• SELECTED TEXT
(begin)

Russia Monitor: Beyond Anyone’s Expectation – The Political Crime Of The Century

 

By Dan Peak
The Commoner Call (6/26/17)

Dear Fellow Readers,

The Political Crime Of The Century

The Russians hacked the election, Valdimir Putin directed the effort and the intent was to help Donald Trump and damage Hillary Clinton. As reported previously, the intrusion worked beyond anyone’s expectations – most likey even Putin’s.

I start with this because on Friday the Washington Post released a lengthy description of what transpired between August 2016 and January of 2017. There are two important narratives of this story: 1) the Obama administration was ineffectual in both stopping the interference and in retaliation for the interference, and, 2) the Trump administration is now of a mind that Russian hacking was NOT a HOAX as long as they believe they can make the ongoing narrative all about the Obama administration. For Trump the narrative is not that it was meant to benefit Trump, or about Russian collusion with the Trump campaign, nor about the Trump denials and deflections to date. And certainly the narrative is NOT about Trump’s failure to investigate or take any steps to reduce ongoing threats to our election system.

Russian Hacking Is Not A Hoax … As Long The Blame Can Be Pinned on Obama

Trump now believes he can denounce Obama for failures while not attracting any attention to his own failures or his FLIP on the issue: Obama did IT, don’t worry about IT, just know that Obama is a bad guy. And as of Sunday Fox News seems to have adopted a new message: Trump did nothing illegal. Not a hoax, nothing illegal all Obama’s fault.

(end)

• PROVIDED INFORMATION

(begin)

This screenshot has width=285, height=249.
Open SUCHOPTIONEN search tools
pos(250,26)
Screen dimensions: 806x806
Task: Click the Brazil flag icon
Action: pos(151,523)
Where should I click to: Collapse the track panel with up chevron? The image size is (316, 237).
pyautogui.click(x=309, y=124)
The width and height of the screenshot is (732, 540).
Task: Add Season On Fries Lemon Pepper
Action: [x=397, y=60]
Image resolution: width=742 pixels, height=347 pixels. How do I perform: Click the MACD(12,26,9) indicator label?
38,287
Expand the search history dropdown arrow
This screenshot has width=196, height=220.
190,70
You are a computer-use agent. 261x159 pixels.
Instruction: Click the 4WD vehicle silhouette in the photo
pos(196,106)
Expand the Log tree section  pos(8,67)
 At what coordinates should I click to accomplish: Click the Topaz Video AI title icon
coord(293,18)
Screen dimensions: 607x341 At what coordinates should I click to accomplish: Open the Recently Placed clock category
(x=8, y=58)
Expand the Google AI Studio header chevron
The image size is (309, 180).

(end)

• WRITTEN TASKS
A. In the Russia Monitor column, reproduce word for word the passage from "The Russians hacked" up to and including "likey even Putin’s.".
B. Render this sentence from the Russia Monitor column in Spanish: "I start with this because on Friday the Washington Post released a lengthy description of what transpired between August 2016 and January of 2017."

• WRITTEN RESPONSES
A.
The Russians hacked the election, Valdimir Putin directed the effort and the intent was to help Donald Trump and damage Hillary Clinton. As reported previously, the intrusion worked beyond anyone’s expectations – most likey even Putin’s.

B. Empiezo con esto porque el viernes el Washington Post publicó una extensa descripción de lo que ocurrió entre agosto de 2016 y enero de 2017.